CityDad, how close to the water do they need to be? How much sun do they need, etc...? I'm trying to figure out if I have a good area for some.
Any and all who would like to increase their interest in, and further their understanding of pollinators, please check out Dr. Kirsten Traynor's new quarterly journal "2Million Blossoms", subtitled "protect our pollinators". There are nearly 20 articles in the current addition (Winter 2021).
Both digital and print subscriptions are available. The in-depth articles are well researched, and written by some of the "names" in entomological study. @RAH, we're waiting to see a piece penned by you.
Here are some links:
Enjoy. I scour the print version with nearly as much focus and enthusiasm as I do our PondBoss magazine.
4CornersPuddle - I did publish a dozen peer-reviewed papers in 2020, and four more in 2021 so far, but in different areas of study. I am a big advocate of wildlife habitat conservation and restoration facilitated by higher agricultural production on less land.
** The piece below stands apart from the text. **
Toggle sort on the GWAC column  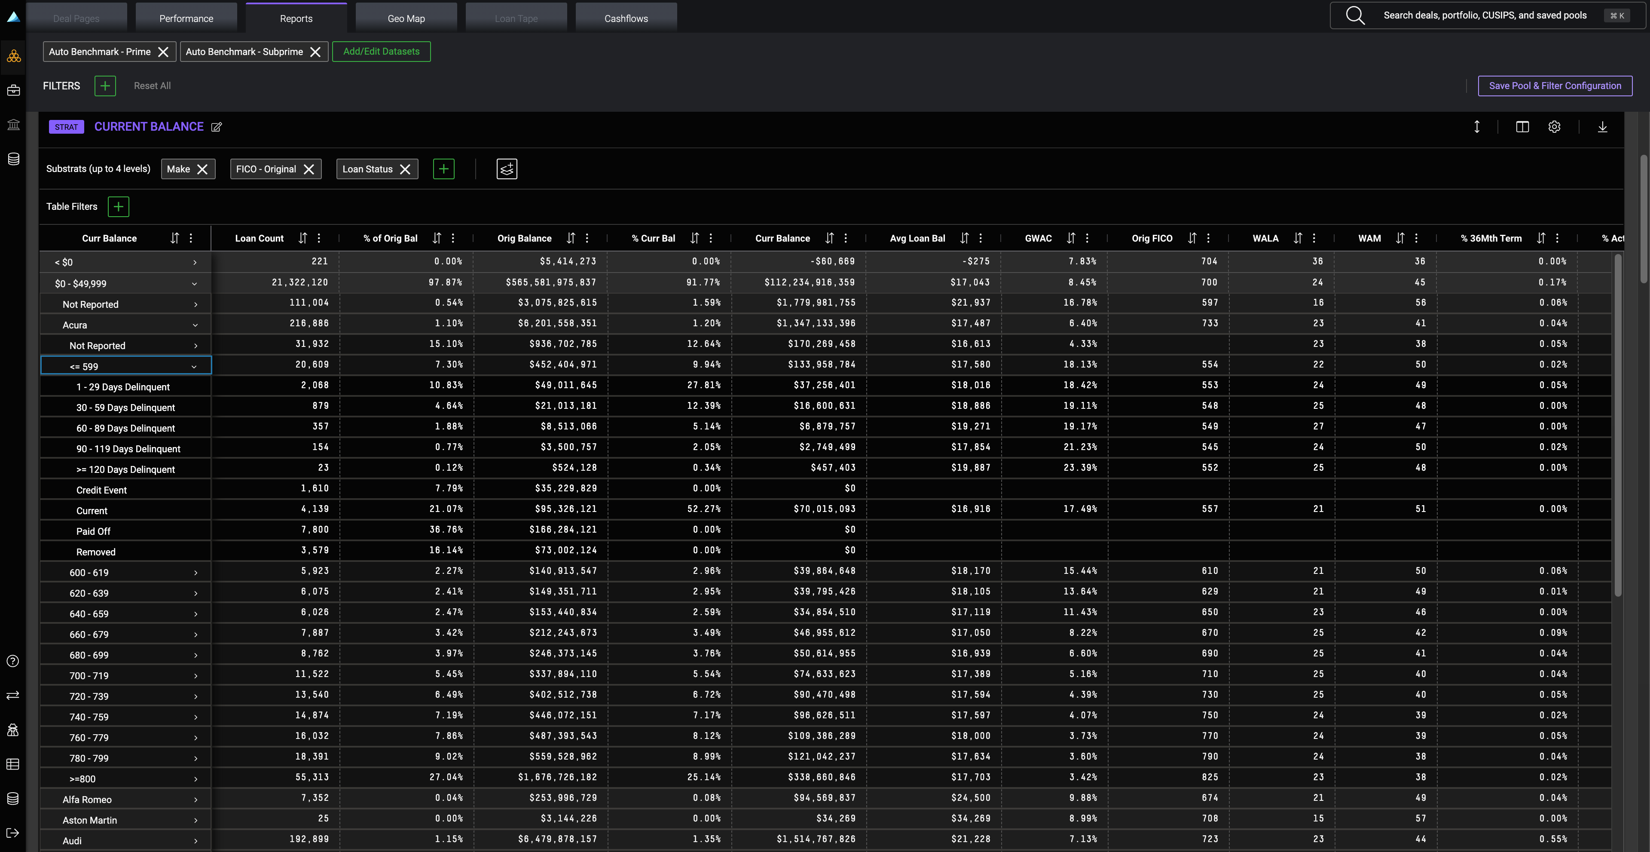(x=1071, y=238)
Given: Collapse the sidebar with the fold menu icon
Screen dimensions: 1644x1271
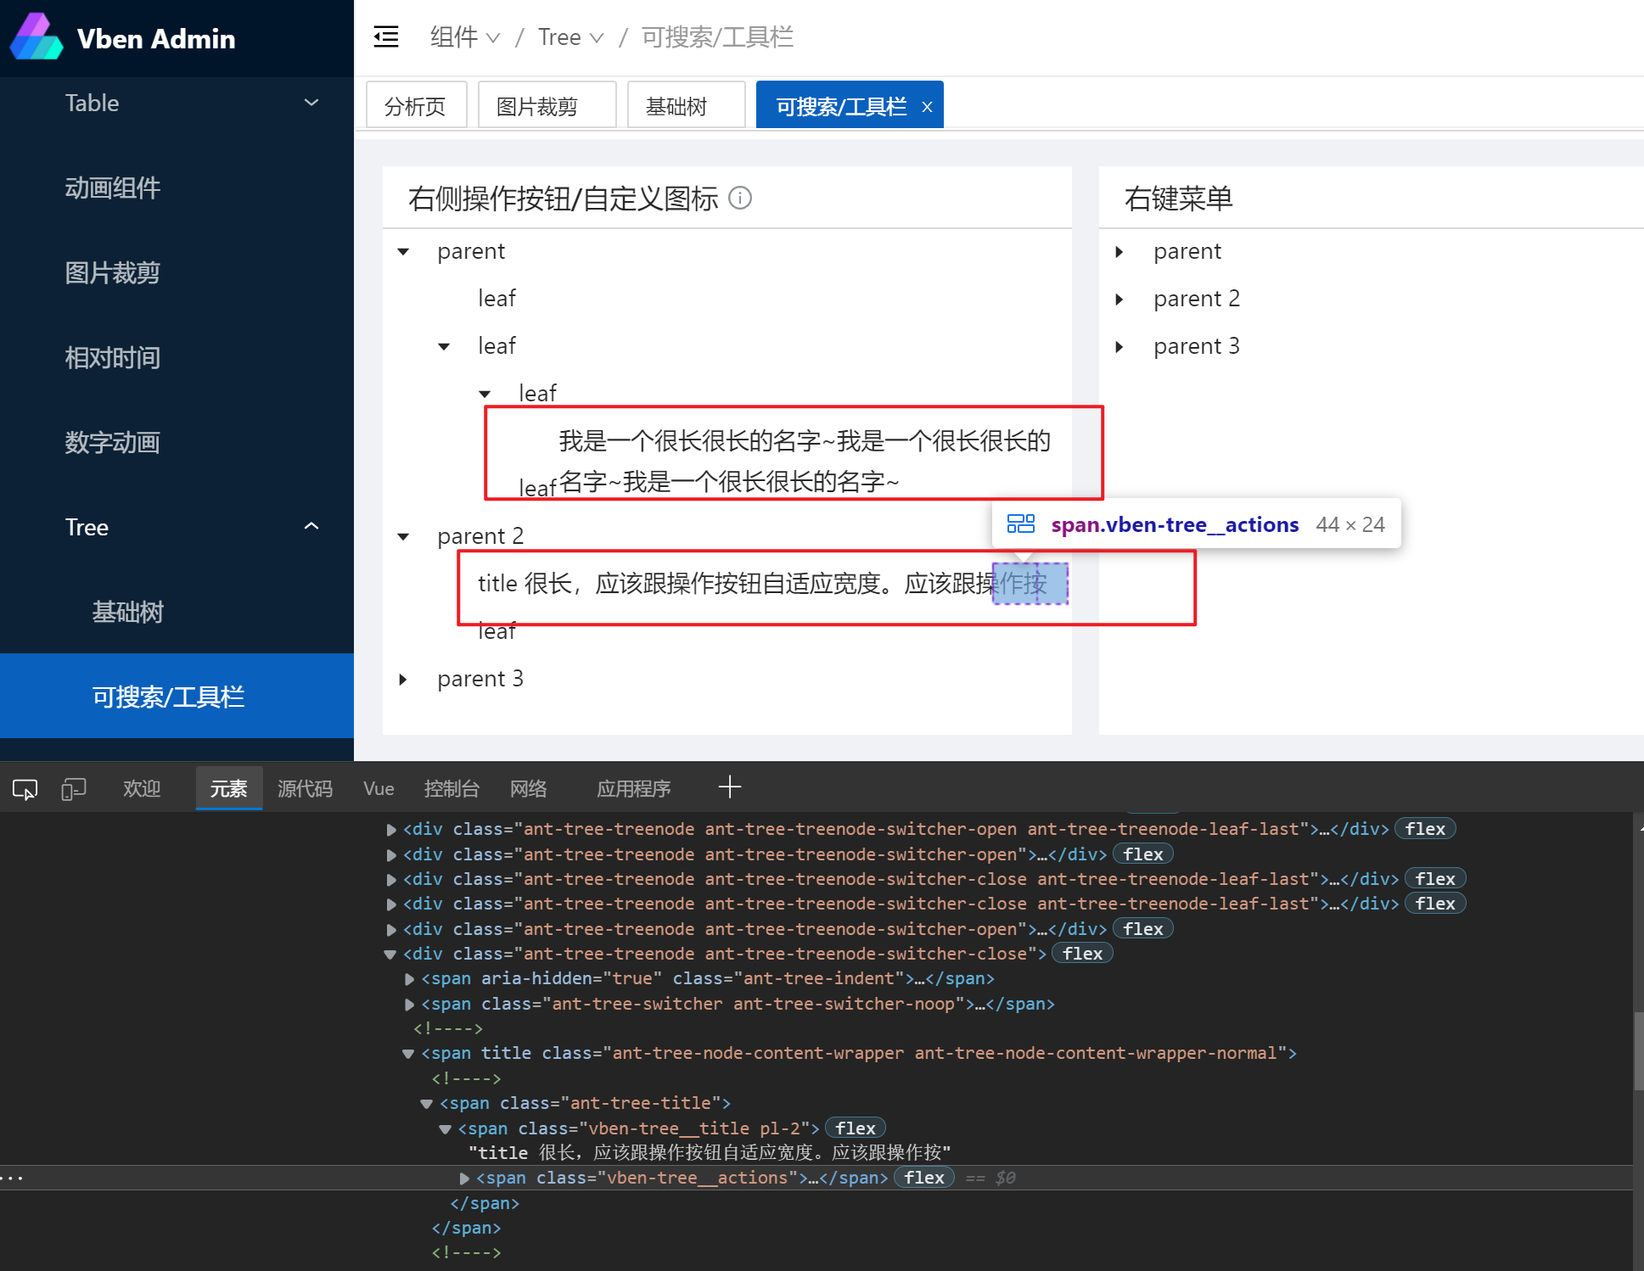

We have lived this mantra on our land, and I have lived the latter professionally as well. Pond and wetland construction/restoration are critical parts of these efforts, and the expertise offered by members of this forum has been much appreciated. In addition to helping pollinators, A prairie or pond edge in full bloom is very pretty too! Need to look carefully to see the bumble bees. How many do you see in each pic?
RAH- Didnt know you were a conservationist! that is awesome as heck. Send us some links of your articles?
My articles are not really on conservation, but rather on the advantages of sustainable intensification of agriculture to enable wildlife conservation. They largely are on the safety assessment of GE crops and how they benefit human and environmental health.
Thank you Citydad. My seeds came in the mail today. I received 2 packages and will give one to my neighbor. She loves all the butterflies and that type of thing.
Thanks Citydad. My 2 packages of seeds came in the mail yesterday as well. I put them in the freezer and will pull them out when it gets closer to planting time.
Glad yall are getting em, if you havent in the next week or so shoot me another message and Ill check.
If you want MORE I buy formhttps://www.americanmeadows.com/
RAH- Thanks! Great links in there. Found some great bulk pasture seeding from one of those links
I'd love some seed! I have 3 swampy areas that get daylight. I already collect seed from common milkweed and butterfly milkweed. I do not have swamp milkweed. Message me for my address! This is a great thing you are doing and a good idea to reach people with environment.
I have added other native plants to my swampy area.
I might post this request for duck boxes!